§ Task instructions:
Write a continuation of the fund risk disclosures, beginning after the last sentence shown.

====== Text to read

Operational and cybersecurity risk. Cybersecurity breaches may allow an unauthorized party to gain access to fund assets, customer data, or proprietary information, or cause a fund or its service providers to suffer data corruption or lose operational functionality. Similar incidents affecting issuers of a fund’s securities may negatively impact performance. Operational risk may arise from human error, error by third parties, communication errors, or technology failures, among other causes.
Sector risk. When a fund focuses its investments in certain sectors of the economy, its performance may be driven largely by sector performance and could fluctuate more widely than if the fund were invested more evenly across sectors.
Small and mid-sized company risk. Small and mid-sized companies are generally less established and may be more volatile than larger companies. Small capitalization securities may underperform the market as a whole.
Applicable only to the Acquired Fund
U.S. government agency obligations risk. The fund invests in obligations issued by agencies and instrumentalities of the U.S. government. Government-sponsored entities such as Federal National Mortgage Association (Fannie Mae), Federal Home Loan Mortgage Corporation (Freddie Mac) and the Federal Home Loan Banks, although chartered or sponsored by Congress, are not funded by congressional appropriations and the debt securities that they issue are neither guaranteed nor issued by the U.S. government. Such debt securities are subject to the risk of default on the payment of interest and/or principal, similar to the debt securities of private issuers. The maximum potential liability of the issuers of some U.S. government obligations may greatly exceed their current resources, including any legal right to support from the U.S. government. Although the U.S. government has provided financial support to Fannie Mae and Freddie Mac in the past, there can be no assurance that it will support these or other government-sponsored entities in the future.
Applicable only to the Acquiring Fund
Non-diversified risk. Adverse events affecting a particular issuer or group of issuers may magnify losses for non-diversified funds, which may invest a large portion of assets in any one issuer or a small number of issuers.

============
====== Extracted entries

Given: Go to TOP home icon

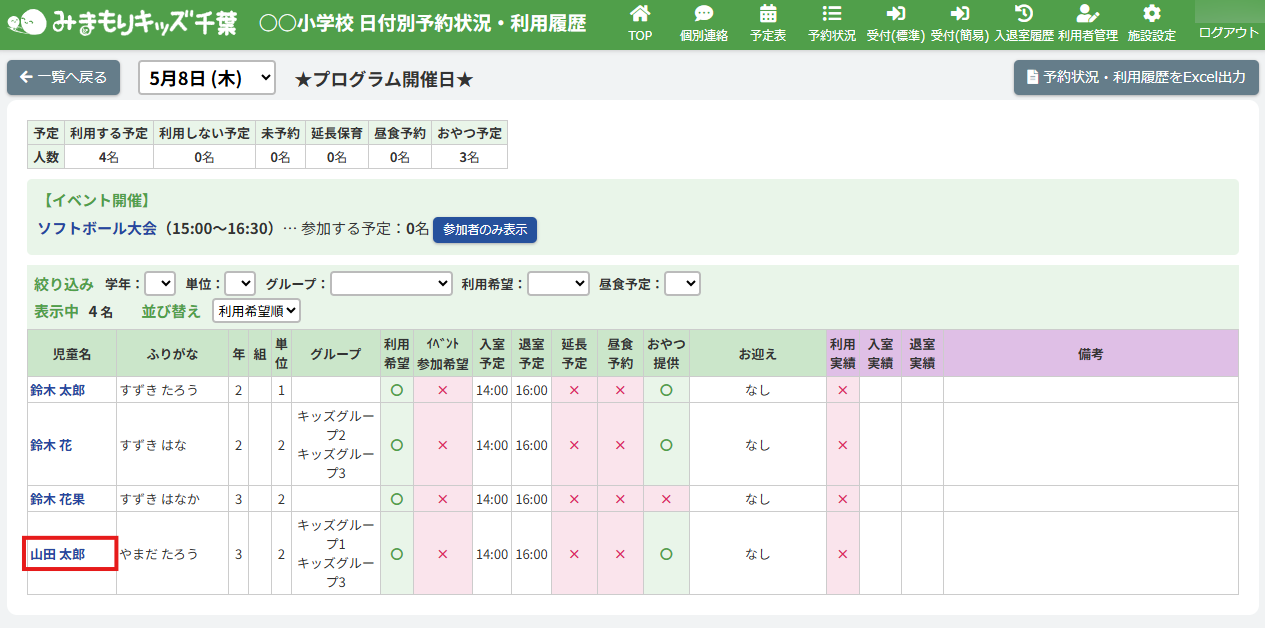Looking at the screenshot, I should [640, 14].
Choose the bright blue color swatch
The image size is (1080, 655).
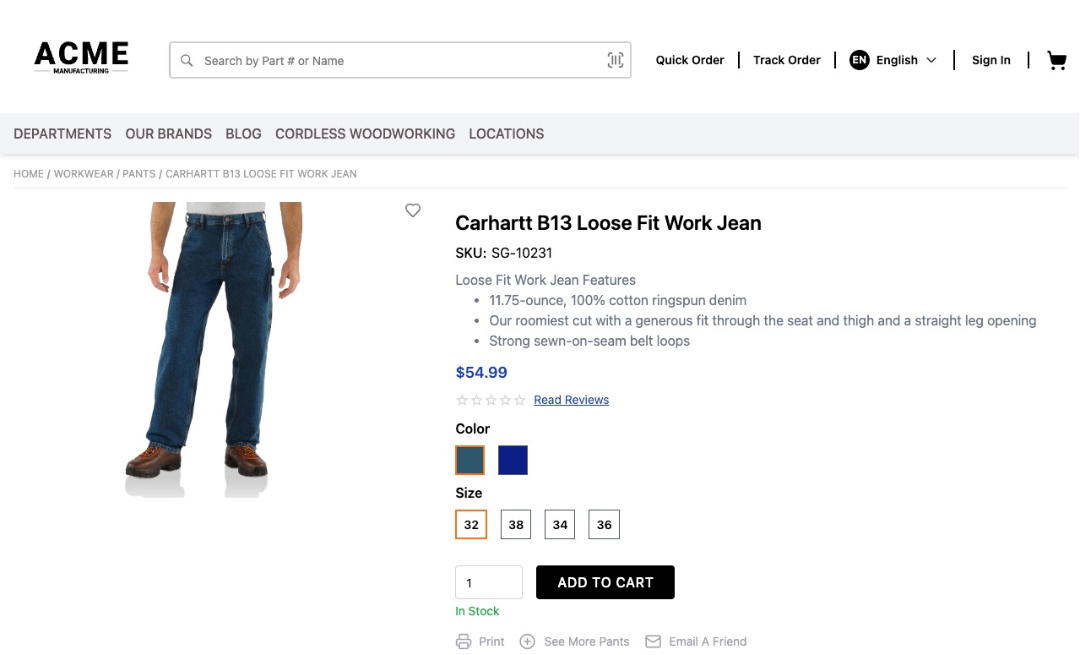[513, 460]
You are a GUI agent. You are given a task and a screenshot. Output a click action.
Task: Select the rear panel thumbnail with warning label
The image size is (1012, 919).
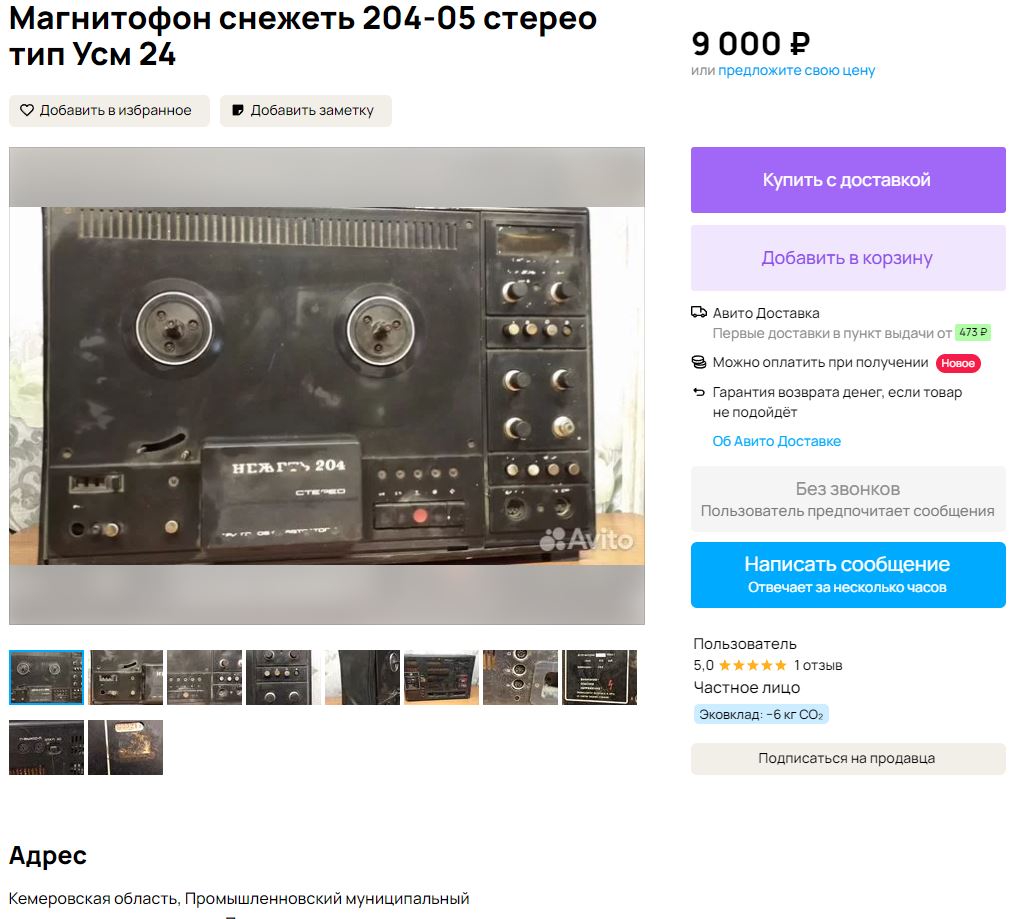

============

§ The answer:
Short sales risk. Short sales involve costs and risk. A fund must pay the lender interest on a security it borrows, and the fund will lose money if the price of the borrowed security increases between the time of the short sale and the date when the fund replaces the borrowed security.
Investment Management Fees/Subadvisory Arrangements
Each Fund pays the Advisor a management fee for its services to the Fund. Both the Acquired Fund and the Acquiring Fund have the same management fee structure. The management fee has two components: a) a fee on net assets invested in affiliated funds (Affiliated funds assets) excluding 500 Index Trust, International Equity Index Trust and Total Bond Market Trust, and b) a fee on net assets not invested in affiliated funds (Other assets). The management fee paid on Affiliated funds assets is: a) 0.050% of the first $7.5 billion of aggregate net assets; and b) 0.040% of the excess over $7.5 billion in aggregate net assets. The advisory fee paid on Other assets is as follows: a) 0.500% of the first $7.5 billion of aggregate net assets; and b) 0.490% of the excess over $7.5 billion in aggregate net assets. Aggregate net assets are the net assets of the JHVIT Lifestyle Portfolios, JHVIT Managed Volatility Portfolios, JHF II Multimanager Lifestyle Portfolios and JHF II Lifestyle Blend Portfolios.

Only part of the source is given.